Reputation: 1691
I know there is documentation on BigQuery pricing, but I am confused by which value they charge you on. When you compose a query, the editor with show This query will process 69.3 GB when run.
but when you've executed the query, there is a Job Information
tab next to the Results
tab. In that Job Information, there are two values: "Bytes Process" and "Bytes Billed"
I was informed that you are charged on the "Bytes Billed" value (seems logical based on the name!).
What's causing my confusion is that the Bytes Billed for the above 69.3GB query is 472MB. I'm given to believe that the WHERE clause does not impact pricing
Why is it so much less? How can I accurately estimate query costs if I can't see the Bytes Billed beforehand?
Thanks in advance
Edit 1 Here is my query:
SELECT
timestamp_trunc(DateTimeUTC, SECOND) as DateTimeUTC,
ANY_VALUE(if(Code = 'Aftrtmnt_1_Scr_Cat_Tank_Level', value, null)) as Aftrtmnt_1_Scr_Cat_Tank_Level,
ANY_VALUE(if(Code = 'ctv_ds_ect', value, null)) as ctv_ds_ect,
ANY_VALUE(if(Code = 'Engine_Coolant_Level', value, null)) as Engine_Coolant_Level,
ANY_VALUE(if(Code = 'ctv_batt_volt_min', value, null)) as ctv_batt_volt_min,
ANY_VALUE(if(Code = 'ctv_moderate_brake_count', value, null)) as ctv_moderate_brake_count,
ANY_VALUE(if(Code = 'ctv_amber_lamp_count', value, null)) as ctv_amber_lamp_count,
VIN,
ANY_VALUE(if(Code = 'ctv_trip_distance_miles', value, null)) as ctv_trip_distance_miles,
FROM `xxxx.yyyy.zzzz`
WHERE
DATE(DateTimeUTC) > '2021-03-01') and DATE(DateTimeUTC) < '2021-06-01' and
Code in ('Aftrtmnt_1_Scr_Cat_Tank_Level', 'ctv_ds_ect', 'Engine_Coolant_Level', 'ctv_trip_distance_miles', 'ctv_batt_volt_min', 'ctv_moderate_brake_count', 'ctv_amber_lamp_count')

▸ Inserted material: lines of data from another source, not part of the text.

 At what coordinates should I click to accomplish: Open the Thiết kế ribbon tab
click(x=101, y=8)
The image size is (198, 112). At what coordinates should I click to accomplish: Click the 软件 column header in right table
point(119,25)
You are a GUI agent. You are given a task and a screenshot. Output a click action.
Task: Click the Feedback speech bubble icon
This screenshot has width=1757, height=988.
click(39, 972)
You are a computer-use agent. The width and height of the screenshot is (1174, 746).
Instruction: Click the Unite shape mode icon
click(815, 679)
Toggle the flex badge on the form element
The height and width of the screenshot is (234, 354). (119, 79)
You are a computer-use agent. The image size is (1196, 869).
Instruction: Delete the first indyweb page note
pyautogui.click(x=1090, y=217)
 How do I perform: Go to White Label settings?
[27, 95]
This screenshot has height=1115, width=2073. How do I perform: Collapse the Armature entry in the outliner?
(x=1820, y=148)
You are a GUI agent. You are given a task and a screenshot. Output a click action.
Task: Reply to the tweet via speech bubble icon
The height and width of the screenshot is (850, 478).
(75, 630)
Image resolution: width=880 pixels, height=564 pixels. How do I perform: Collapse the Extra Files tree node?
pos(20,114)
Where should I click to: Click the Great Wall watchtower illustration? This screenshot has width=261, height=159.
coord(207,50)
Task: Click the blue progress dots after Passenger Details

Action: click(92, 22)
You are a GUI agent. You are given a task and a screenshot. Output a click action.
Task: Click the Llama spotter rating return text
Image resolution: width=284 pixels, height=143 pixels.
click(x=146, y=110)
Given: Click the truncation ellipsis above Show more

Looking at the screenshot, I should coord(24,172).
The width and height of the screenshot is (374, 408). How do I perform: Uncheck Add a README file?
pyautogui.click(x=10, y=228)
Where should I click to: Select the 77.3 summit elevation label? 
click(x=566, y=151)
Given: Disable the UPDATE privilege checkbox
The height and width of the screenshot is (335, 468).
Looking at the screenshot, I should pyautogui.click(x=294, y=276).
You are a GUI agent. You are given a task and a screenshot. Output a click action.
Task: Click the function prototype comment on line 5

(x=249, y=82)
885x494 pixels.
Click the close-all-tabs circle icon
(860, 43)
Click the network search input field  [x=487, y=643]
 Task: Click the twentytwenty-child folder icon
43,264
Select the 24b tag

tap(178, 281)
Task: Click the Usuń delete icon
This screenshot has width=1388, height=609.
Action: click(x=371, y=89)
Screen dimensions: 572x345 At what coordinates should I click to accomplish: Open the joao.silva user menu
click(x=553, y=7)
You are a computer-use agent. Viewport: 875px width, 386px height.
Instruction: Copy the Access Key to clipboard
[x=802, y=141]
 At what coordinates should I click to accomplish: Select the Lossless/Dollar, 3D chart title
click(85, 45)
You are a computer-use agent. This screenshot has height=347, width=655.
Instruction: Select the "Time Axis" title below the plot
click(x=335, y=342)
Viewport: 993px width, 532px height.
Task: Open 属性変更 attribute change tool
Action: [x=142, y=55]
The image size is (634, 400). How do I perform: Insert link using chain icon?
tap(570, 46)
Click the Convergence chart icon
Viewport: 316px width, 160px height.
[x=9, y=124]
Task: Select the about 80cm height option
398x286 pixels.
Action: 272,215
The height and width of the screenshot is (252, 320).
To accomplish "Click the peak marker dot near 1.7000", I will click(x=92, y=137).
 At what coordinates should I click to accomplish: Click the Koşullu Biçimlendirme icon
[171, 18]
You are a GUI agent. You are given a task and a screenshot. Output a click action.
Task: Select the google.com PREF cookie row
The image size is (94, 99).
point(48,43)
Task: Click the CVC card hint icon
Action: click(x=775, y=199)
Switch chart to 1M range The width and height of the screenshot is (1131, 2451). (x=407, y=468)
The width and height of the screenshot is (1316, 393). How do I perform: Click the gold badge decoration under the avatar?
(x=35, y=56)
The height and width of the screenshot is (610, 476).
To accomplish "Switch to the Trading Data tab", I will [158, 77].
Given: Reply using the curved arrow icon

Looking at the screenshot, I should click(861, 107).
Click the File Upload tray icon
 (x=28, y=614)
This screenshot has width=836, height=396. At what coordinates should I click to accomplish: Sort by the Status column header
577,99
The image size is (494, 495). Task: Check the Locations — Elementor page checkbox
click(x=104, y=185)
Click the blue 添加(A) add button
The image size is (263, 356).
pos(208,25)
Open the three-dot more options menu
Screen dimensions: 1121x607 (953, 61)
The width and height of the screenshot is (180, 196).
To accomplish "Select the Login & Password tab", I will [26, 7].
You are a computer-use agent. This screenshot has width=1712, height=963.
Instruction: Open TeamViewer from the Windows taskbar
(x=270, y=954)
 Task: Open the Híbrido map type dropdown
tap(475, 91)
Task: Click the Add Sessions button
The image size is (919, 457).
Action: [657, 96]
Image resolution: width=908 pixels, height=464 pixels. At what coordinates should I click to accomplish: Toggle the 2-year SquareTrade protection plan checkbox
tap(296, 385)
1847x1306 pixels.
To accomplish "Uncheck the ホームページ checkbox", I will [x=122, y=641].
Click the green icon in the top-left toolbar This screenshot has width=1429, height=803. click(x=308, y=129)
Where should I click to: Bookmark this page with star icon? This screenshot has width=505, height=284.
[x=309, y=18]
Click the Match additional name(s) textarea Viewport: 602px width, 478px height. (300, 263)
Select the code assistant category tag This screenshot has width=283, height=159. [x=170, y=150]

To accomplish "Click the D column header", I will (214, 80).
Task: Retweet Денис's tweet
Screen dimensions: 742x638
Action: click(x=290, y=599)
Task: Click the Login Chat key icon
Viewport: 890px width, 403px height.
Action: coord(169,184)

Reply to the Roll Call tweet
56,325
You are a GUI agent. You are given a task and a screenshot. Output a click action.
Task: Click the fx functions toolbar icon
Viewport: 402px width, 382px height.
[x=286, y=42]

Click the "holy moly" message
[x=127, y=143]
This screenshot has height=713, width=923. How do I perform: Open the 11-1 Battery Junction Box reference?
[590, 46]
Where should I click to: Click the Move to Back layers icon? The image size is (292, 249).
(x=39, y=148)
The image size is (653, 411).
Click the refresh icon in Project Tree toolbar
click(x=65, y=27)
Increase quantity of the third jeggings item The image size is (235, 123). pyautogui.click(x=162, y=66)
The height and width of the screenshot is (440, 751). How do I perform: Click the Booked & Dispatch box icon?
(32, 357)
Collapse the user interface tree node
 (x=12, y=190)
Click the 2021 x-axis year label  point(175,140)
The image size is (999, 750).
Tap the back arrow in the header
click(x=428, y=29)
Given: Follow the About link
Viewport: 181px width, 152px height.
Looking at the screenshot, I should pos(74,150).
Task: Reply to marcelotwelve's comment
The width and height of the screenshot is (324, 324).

and event_name = 'Trip Detail'
group by timestamp_trunc(DateTimeUTC, SECOND), VIN
Essentially it just pivots the main table and the intention is to insert the result into another table
THis article states that the WHERE clause does not impact cost, which is different to what I previously thought
Upvotes: 1
Views: 875
Reputation: 3638
I believe that your actual cost should never be more than estimated, but could be less.
Consider a table that is both partitioned and clustered. Let's assume the partition is on a date field my_date
and clustered on a string field my_type
.
Then, consider the following query...
select my_date, my_type from <table>
The estimate thinks you are scanning both columns in their entirety, and so your billing should match the estimate
However, if you filter against the partition, you should see a reduction in both the estimation and the billed amount.
select my_date, my_type from <table> where my_date = '2021-06-17'
But, if you filter against the clustered column, I don't believe the estimate evaluates that filter, because it doesn't know what you are filtering, just which columns. However, when you execute the query, you do get the benefit of the clustering, because it won't actually scan the entire column, just the relevant clusters.
select my_date, my_type from <table> where my_type = 'A'
It is not checking 'A'
against the clustering in the estimation. Consider a case where 'A'
doesn't exist in that clustered column, the estimator would show an estimate, but you would actually scan 0 Bytes when you execute.
Upvotes: 1